Анна качает головой.
- Вы оба нездоровы.
- Ну, мамочка! Мы и в том году не были, и в этом все пропустим! - горячится Соланж, глаза у нее набухают слезами (мама должна согласиться, она добрая, ее можно упросить, если похныкать).
- Мы честное слово больше не заболеем! - обещает Малыш.
Он бросил свою забаву и умоляюще смотрит на мать - у той сердце разрывается.
- Куда уж больше, - не поддаваясь на уговоры, вздыхает она, - один еще утром температурил, другая с насморком, а на Готланде ледяной ветер с моря.

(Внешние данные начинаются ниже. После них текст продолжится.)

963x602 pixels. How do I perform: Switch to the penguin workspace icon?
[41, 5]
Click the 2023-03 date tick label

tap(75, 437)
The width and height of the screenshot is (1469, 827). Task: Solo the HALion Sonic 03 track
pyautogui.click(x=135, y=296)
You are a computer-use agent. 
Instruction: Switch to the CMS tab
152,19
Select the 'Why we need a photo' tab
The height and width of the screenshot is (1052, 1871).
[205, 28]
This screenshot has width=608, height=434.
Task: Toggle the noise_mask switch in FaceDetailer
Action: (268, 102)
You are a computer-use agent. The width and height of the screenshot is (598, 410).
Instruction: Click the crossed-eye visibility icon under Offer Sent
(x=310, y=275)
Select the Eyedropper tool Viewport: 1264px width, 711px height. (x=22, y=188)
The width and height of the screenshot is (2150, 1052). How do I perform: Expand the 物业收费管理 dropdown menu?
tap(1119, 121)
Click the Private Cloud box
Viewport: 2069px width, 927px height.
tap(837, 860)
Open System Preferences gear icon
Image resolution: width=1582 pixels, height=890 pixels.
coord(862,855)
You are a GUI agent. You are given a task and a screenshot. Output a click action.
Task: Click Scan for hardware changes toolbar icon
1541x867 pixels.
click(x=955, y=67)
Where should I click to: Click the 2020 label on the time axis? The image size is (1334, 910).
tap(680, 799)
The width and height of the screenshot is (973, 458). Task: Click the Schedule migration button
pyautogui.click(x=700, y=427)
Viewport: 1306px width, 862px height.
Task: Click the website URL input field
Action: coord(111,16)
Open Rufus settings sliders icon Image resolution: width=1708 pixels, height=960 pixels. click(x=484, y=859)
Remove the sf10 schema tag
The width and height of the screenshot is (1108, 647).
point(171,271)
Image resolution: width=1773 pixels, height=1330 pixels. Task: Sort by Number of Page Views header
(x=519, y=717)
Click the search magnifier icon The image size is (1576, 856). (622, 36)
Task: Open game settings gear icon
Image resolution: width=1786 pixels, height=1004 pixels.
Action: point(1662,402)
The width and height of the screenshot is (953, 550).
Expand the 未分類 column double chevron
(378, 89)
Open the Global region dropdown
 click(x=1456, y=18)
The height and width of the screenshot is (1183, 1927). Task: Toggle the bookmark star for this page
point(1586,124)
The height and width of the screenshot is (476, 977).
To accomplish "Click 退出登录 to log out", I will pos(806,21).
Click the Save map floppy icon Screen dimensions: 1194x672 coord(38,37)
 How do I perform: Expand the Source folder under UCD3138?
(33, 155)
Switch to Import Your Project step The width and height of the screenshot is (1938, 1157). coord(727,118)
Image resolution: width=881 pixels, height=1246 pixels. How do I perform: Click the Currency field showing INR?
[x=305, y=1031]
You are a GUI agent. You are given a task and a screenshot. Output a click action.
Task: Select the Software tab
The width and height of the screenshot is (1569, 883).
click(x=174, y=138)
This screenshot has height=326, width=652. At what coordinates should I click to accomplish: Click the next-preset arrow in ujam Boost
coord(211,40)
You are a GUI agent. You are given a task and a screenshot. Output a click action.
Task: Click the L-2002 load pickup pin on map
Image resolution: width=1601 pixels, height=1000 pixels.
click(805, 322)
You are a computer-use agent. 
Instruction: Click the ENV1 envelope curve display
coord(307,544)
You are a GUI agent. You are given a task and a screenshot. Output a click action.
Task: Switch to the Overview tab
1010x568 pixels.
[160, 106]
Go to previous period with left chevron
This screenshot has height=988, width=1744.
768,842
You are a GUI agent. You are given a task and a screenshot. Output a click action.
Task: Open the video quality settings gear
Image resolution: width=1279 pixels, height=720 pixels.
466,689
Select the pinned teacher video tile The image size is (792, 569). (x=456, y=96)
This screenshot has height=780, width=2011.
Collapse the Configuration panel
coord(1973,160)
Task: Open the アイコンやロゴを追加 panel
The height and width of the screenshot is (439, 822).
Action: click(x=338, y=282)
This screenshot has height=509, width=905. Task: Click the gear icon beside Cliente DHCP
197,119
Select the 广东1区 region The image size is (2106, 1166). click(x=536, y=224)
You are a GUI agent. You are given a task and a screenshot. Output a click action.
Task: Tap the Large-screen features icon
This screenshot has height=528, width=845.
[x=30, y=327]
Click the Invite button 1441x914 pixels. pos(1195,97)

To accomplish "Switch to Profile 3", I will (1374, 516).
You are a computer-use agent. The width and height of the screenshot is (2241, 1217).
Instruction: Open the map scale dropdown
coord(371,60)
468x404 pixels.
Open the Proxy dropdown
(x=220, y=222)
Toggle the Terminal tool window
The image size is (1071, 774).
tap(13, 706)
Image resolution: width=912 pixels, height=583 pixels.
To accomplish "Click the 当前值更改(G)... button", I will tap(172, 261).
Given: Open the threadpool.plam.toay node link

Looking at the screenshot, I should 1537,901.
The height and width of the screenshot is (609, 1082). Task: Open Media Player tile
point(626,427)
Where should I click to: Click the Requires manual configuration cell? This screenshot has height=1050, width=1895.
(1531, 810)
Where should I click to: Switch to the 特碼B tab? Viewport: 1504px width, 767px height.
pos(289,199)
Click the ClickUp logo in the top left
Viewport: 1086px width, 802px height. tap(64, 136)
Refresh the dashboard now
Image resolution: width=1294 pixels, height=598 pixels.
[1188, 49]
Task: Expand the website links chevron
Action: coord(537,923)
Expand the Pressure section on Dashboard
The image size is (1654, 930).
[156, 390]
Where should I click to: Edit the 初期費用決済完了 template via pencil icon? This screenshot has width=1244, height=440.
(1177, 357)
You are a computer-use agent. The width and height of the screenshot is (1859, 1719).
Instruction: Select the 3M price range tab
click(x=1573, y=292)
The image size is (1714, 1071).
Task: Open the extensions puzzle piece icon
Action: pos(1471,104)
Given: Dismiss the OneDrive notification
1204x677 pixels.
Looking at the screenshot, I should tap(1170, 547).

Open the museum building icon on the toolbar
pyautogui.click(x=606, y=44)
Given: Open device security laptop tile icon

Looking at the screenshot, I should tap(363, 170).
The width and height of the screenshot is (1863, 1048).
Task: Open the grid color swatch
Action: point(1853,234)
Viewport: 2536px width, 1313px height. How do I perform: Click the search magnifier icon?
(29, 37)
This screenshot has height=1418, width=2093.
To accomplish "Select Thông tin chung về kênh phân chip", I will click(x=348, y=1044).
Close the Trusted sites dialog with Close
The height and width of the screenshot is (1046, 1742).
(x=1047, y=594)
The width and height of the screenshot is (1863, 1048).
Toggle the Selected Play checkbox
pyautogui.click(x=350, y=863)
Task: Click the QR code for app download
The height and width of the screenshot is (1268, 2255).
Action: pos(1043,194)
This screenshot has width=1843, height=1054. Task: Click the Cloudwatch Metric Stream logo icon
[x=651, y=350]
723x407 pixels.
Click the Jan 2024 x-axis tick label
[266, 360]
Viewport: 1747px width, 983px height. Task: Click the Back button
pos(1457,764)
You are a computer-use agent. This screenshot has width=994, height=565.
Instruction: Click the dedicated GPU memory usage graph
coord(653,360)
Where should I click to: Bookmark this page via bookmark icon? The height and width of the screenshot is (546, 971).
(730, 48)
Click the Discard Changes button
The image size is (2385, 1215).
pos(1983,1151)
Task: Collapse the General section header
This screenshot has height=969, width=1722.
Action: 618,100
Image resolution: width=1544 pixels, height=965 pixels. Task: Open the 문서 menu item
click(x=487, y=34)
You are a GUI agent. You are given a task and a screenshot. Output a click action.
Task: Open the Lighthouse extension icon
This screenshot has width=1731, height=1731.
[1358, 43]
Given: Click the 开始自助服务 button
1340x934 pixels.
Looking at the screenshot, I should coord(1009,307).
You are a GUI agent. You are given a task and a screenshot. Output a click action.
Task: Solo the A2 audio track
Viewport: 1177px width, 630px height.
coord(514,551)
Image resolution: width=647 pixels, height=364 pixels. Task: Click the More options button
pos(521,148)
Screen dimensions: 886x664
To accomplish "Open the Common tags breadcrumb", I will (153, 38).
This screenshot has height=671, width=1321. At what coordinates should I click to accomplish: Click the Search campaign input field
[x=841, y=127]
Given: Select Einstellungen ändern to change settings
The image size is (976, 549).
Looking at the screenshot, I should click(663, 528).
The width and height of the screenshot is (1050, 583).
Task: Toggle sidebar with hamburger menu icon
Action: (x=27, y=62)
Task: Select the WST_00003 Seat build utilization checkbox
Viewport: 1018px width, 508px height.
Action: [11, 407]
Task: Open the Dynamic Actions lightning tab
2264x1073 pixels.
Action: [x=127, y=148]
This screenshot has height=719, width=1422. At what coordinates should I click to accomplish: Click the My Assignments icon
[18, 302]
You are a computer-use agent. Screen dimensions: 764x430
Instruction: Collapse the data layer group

- Ну, мамочка, там же конные рыцари будут, и лучники, и шествие факельщиков, и… мы что, опять ничего не увидим, да?! - у нее дрожат губы, крупные светлые слезы горохом катятся по лицу.
- Так нечестно! - Малыш вслед за сестрой громко всхлипывает.
Анне жаль их - она и сама расстроена. В прошлый раз, утешая расхворавшуюся малышню, им обещали поездку на будущий год. Анна колеблется. Слезы детей застают ее врасплох. Сердцем она на их стороне, но разум велит быть твердой. Ее беда - душевная податливость, склонность подхватывать чужие переживания, как заразу (и разносить ее вокруг - пока весь дом дребезжать не начнет). Дети чуют слабину и бессовестно усиливают натиск. Они уже почти добились своего.
Иманд еще на лестнице слышит их показательное нытье, и Аннино беспомощное: «Ну маленькие мои, ну пожалуйста…»
Та-ак, опять детки-оглоедки взяли маму в оборот! Еще немного и она сдастся, не потому, что не хватает твердости стоять на своем, а потому, что проникаясь чужими слезами, не может не сочувствовать им. Чада уверенно играют на маминых нервах давно знакомую партию.
- Что здесь происходит? - спрашивает он, возникая в дверях детской, и видит насупленные лбы, надутые губы, нареванные щеки.
- Пап, ну хоть ты скажи! - вся в слезах Соланж бросается к нему, прося, нет, требуя, чтоб он выступил на их стороне, - мама не разрешает нам ехать на Средневековый праздник!
Малыш трет кулаками ясные глазки и басовито поднывает, поглядывая на взрослых - что-то же должно их разжалобить!
Но папе не нравится, когда его вербуют в сторонники. Иманд отцепляет от себя дочку (ничего себе, теплая встреча!), и решительно прекращает дурную сцену:
- Я не умею разговаривать в таком тоне, - сухо говорит он. - Мы вернемся к этому завтра, когда вы успокоитесь.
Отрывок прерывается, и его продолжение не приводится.